Interactive Ideas inspire Innovations

©Peter Linder 2013 – All rights reserved
©Peter Linder 2013 – All rights reserved

It is 20 years since the birth of video on demand (VoD). Time Warner was pushing the envelope in Orlando, US, over cable networks. BT in the UK made Colchester the VoD capital of Europe. All this was driven by the vision that interactivity would change our approach to video/TV consumption. Ericsson’s first major broadband push was around Residential Interactive Broadband Services. What can we learn from the first 20 years of interactive/on-demand video, and why will the next five years in the Networked Society be very different?

In the initial VoD era, later labeled iTV, it was all about turning the video rental market into a networked revenue stream. Before it even started in volumes, internet access became the market maker for DSL and cable.
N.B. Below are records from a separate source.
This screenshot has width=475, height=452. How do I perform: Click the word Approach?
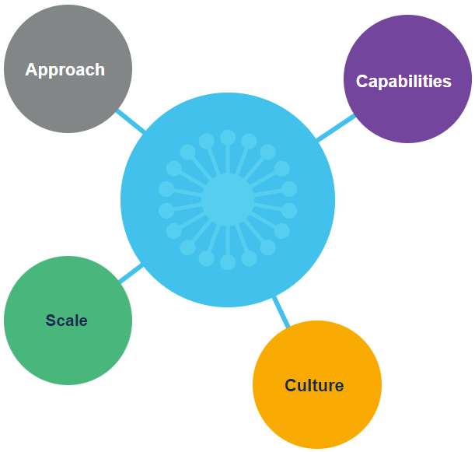pyautogui.click(x=65, y=70)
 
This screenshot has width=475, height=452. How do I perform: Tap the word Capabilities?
pyautogui.click(x=403, y=81)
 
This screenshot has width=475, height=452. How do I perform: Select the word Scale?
pyautogui.click(x=67, y=321)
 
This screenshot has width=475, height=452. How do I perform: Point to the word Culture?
pyautogui.click(x=314, y=385)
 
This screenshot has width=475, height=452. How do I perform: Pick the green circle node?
pyautogui.click(x=68, y=350)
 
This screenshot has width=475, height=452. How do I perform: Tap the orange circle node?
pyautogui.click(x=317, y=416)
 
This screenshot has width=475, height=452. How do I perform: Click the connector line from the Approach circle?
pyautogui.click(x=130, y=121)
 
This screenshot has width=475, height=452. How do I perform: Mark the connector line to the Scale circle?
pyautogui.click(x=131, y=273)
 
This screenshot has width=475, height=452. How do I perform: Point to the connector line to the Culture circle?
pyautogui.click(x=281, y=310)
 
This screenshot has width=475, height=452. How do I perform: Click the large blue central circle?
pyautogui.click(x=295, y=233)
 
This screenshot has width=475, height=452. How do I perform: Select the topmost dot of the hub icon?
pyautogui.click(x=228, y=138)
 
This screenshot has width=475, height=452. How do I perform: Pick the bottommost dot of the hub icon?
pyautogui.click(x=228, y=262)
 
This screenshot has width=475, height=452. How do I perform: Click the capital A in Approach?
pyautogui.click(x=32, y=70)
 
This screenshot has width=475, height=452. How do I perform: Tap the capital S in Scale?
pyautogui.click(x=51, y=321)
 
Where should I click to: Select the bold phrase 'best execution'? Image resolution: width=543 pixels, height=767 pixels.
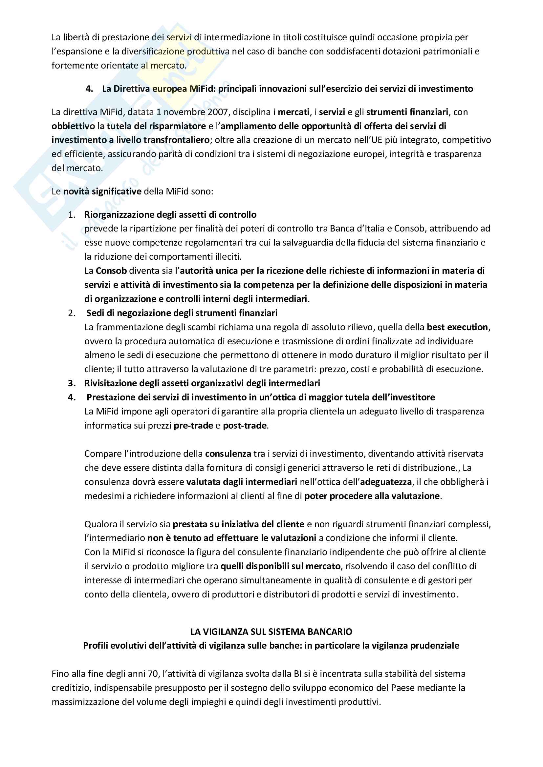coord(457,327)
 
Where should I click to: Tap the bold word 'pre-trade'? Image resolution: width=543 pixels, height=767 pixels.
coord(193,426)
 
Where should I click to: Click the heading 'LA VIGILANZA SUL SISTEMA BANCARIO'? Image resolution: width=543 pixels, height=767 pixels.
coord(271,632)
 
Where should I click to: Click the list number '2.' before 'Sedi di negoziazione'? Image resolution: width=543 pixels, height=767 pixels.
coord(72,313)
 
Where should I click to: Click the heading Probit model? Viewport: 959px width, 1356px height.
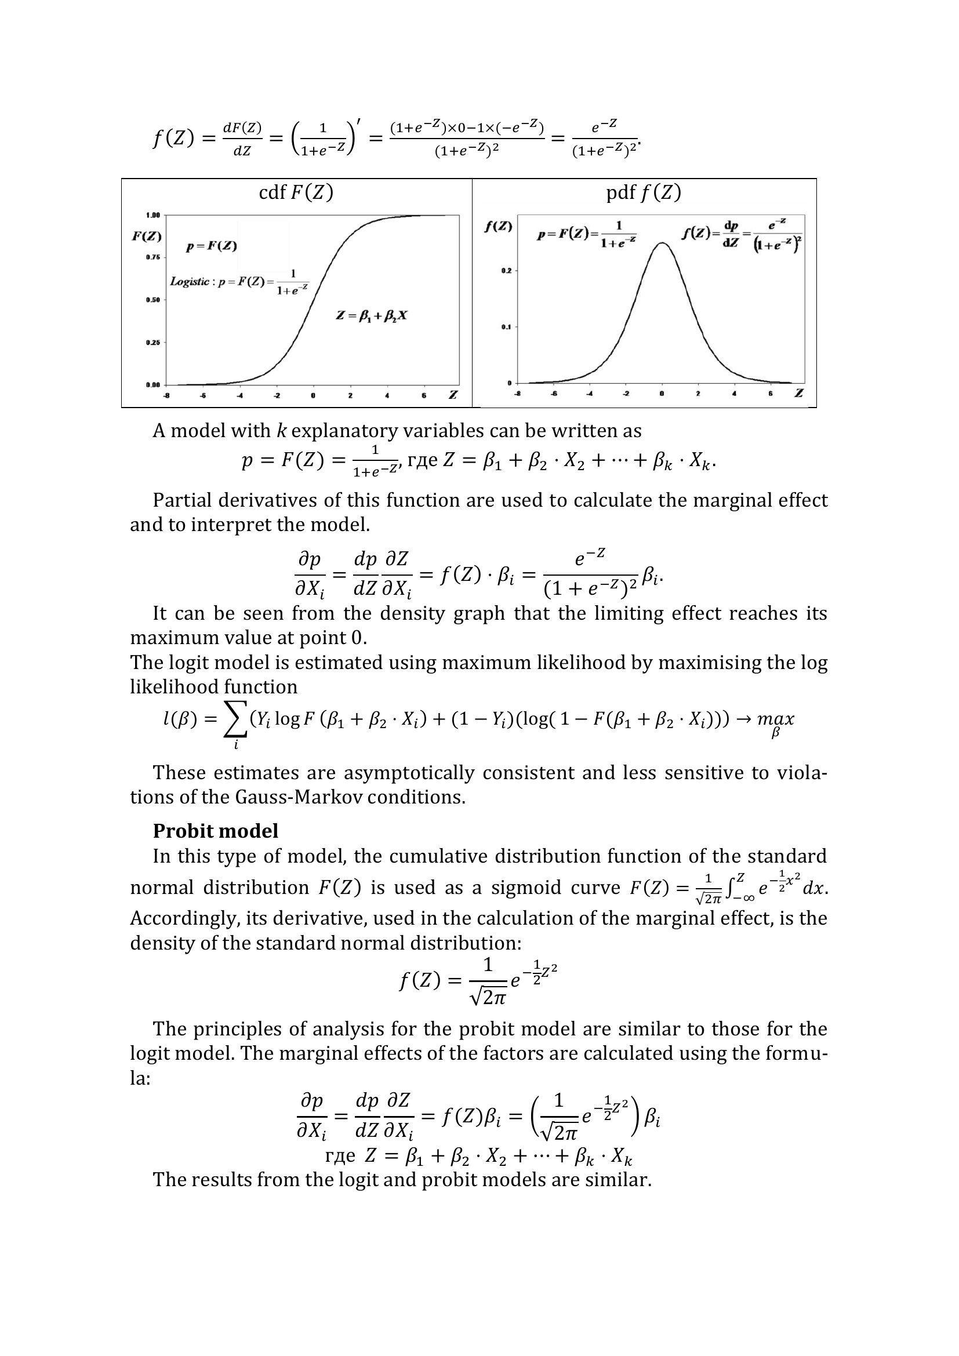point(216,831)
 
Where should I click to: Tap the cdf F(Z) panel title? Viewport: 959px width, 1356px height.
point(296,192)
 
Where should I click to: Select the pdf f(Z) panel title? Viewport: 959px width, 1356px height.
point(644,192)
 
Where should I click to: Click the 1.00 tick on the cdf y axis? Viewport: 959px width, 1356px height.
point(154,215)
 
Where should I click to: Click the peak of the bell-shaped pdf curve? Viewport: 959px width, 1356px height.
point(663,243)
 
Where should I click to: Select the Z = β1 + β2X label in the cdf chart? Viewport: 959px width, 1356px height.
point(372,315)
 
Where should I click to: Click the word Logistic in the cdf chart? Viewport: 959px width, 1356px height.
point(190,282)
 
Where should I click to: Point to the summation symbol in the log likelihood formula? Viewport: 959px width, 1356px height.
point(235,722)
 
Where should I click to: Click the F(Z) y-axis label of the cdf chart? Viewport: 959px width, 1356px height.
point(147,236)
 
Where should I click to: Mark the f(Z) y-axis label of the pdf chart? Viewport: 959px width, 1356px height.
point(499,226)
Switched Video Broadcast was introduced as an innovation for delivery of broadcast services across copper-based networks. Finally, VoD and broadcast TV became part of a triple play bundle before the market took off.
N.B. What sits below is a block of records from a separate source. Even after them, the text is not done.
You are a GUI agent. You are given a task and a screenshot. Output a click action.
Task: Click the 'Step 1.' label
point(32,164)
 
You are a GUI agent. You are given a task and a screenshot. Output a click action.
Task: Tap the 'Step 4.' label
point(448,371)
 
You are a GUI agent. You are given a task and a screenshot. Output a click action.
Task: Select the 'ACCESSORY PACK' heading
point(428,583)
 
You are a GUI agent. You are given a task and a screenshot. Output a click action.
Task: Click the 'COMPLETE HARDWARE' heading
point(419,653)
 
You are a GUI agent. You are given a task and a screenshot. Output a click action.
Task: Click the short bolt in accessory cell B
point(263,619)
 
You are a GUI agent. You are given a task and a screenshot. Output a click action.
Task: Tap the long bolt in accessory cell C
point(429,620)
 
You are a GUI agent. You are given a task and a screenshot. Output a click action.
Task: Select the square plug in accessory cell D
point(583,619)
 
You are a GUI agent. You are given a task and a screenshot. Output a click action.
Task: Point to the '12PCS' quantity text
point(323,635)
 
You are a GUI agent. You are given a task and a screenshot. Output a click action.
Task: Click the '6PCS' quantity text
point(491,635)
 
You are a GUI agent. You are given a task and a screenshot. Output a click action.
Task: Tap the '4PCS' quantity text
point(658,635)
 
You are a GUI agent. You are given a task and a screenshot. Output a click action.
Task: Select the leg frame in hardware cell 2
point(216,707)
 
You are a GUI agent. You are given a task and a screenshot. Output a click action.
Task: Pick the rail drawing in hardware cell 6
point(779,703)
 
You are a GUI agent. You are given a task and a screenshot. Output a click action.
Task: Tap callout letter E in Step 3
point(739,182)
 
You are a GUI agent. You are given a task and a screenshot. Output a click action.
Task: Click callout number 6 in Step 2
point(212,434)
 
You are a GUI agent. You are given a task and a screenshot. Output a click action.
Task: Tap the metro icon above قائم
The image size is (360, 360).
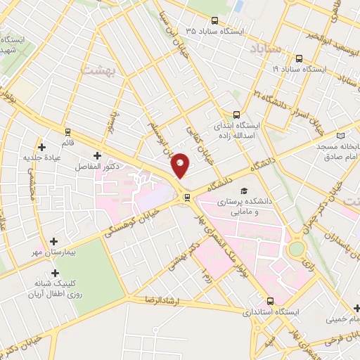[x=68, y=131]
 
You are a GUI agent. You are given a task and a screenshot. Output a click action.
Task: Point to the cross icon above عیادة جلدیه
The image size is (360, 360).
[x=44, y=147]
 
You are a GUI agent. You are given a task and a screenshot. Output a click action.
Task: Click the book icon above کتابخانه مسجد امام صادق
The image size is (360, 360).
[x=342, y=135]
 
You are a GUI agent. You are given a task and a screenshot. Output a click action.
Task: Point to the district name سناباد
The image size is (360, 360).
[x=265, y=50]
Access to attractive content offerings has always been a key issue for on-demand video, to a point where the original services’ VoD offerings could be referred to as “very-old demand.” The worlds of the operators, content owners and consumer electronics manufacturers collided at the triple-play intersection, and a dual vision emerged for managed IPTV services in coexistence with over-the-top video. This pioneering work has resulted in the big boom for the sales of smart TVs or internet TVs during the last three years.

The missing links in the large-scale adoption of interactive/on-demand video are now clearly visible. Interactivity/on-demand and personalization goes hand in hand. Interactivity is not a family experience. Interactivity is not only about video consumption. It is about taking national advertising through local to personal ads as an instrumental part of the business model transformation. Users have historically considered the internet and voice as commodities and paid a premium for mobile and video. The center of gravity for interactivity will be where mobile and video meets. The big question is how quickly will we move toward such a “video-all-demand” world?
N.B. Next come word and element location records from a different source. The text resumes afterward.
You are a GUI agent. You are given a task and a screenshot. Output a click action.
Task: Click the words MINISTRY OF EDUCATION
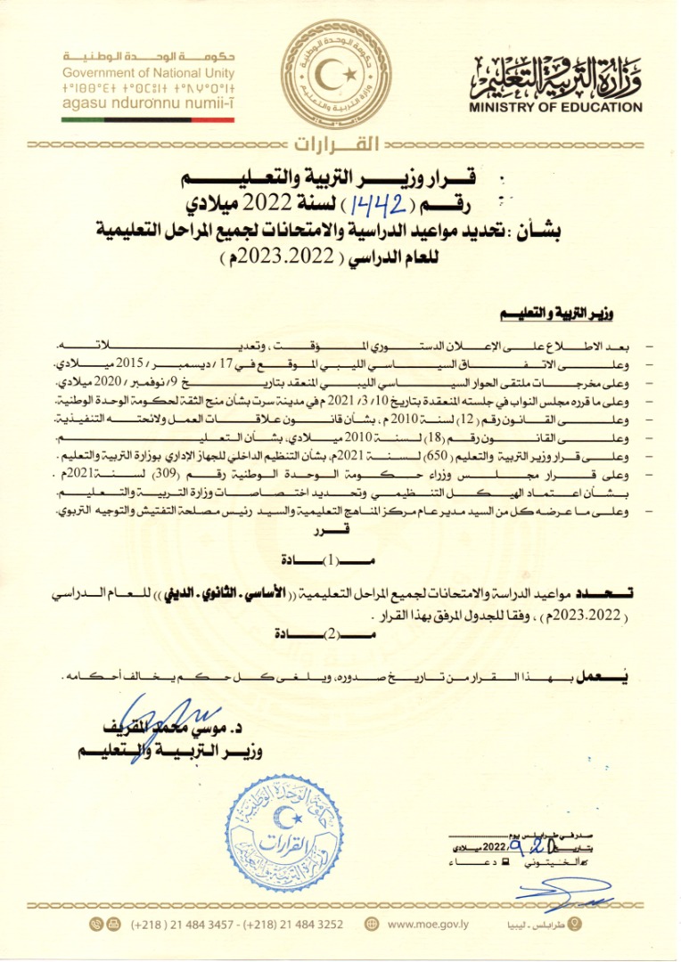click(567, 108)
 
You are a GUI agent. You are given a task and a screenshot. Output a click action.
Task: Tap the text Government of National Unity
click(149, 73)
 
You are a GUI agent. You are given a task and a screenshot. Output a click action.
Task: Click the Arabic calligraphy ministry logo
click(556, 77)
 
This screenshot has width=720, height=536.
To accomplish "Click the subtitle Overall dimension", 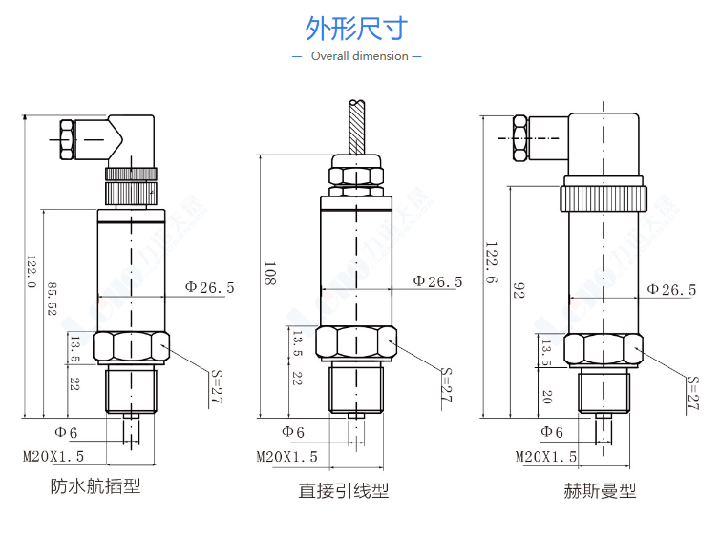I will pyautogui.click(x=359, y=56).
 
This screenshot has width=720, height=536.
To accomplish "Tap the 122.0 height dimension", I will pyautogui.click(x=31, y=272).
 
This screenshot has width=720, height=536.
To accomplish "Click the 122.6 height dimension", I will pyautogui.click(x=492, y=258).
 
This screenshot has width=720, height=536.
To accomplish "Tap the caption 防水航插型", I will pyautogui.click(x=95, y=487).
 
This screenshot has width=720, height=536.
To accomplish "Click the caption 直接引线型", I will pyautogui.click(x=344, y=491).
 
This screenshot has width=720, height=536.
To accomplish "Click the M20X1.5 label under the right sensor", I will pyautogui.click(x=546, y=457).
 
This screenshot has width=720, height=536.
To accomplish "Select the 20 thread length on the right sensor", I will pyautogui.click(x=545, y=395).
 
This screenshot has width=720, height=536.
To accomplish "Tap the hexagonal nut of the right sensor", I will pyautogui.click(x=603, y=350).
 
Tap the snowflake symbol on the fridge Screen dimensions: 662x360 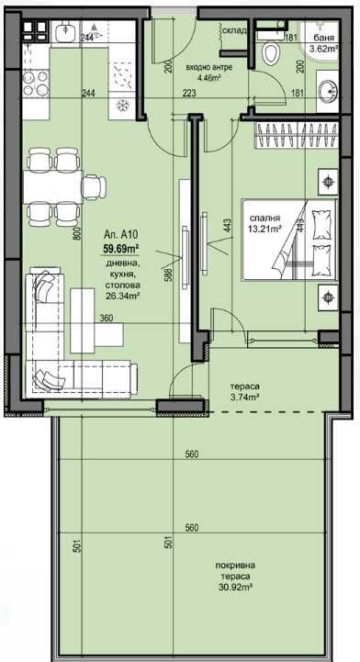[119, 104]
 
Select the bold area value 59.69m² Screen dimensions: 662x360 [121, 248]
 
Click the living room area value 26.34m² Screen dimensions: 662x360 [121, 296]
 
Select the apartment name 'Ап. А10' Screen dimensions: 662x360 [120, 234]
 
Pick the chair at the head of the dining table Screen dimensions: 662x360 [94, 186]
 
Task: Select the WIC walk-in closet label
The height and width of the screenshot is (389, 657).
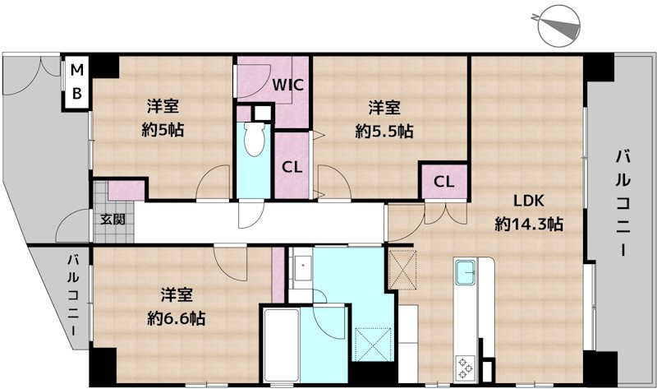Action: (288, 86)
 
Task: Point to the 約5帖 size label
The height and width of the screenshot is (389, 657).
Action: (163, 130)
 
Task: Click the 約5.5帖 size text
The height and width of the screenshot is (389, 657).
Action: (384, 132)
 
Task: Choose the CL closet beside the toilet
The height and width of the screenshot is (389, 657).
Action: (292, 168)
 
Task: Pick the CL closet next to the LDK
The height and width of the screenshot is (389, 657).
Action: (443, 182)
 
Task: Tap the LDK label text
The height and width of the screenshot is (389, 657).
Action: (529, 201)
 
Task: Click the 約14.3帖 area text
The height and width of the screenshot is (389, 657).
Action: (529, 224)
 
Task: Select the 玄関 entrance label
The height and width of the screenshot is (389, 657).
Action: (113, 219)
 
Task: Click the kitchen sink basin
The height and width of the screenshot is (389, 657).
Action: (466, 272)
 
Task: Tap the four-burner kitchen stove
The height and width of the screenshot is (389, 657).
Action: (465, 368)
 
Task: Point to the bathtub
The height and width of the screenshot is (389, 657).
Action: (281, 345)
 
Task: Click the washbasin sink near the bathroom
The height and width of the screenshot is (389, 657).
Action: (301, 268)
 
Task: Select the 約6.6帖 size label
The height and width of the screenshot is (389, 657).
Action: (176, 319)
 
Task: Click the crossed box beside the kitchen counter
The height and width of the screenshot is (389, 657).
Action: (402, 270)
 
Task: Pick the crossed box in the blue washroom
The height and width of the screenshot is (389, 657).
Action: (373, 345)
Here are my predictions for the future of interactive video:

* Any video offered on-demand has a higher value than linear video. This applies to users as well as advertisers. With live sports being the big exception.
* Personalization of video is here to stay. We have quickly moved from one TV per family toward two to three screens per individual.
* The interactivity has become multifaceted and involves complex relations between multiple screens across ecosystem borders.
* With powerful networks and high-resolution screens in a variety of sizes, two of the main innovation risks are eliminated. Now we can focus on the on multiscreen interactivity and the business model transformation for user fees and advertising revenues.
* The initial vision will be realized. It just took us 25 years to get there, with the next 5 years being the most interesting part of the journey.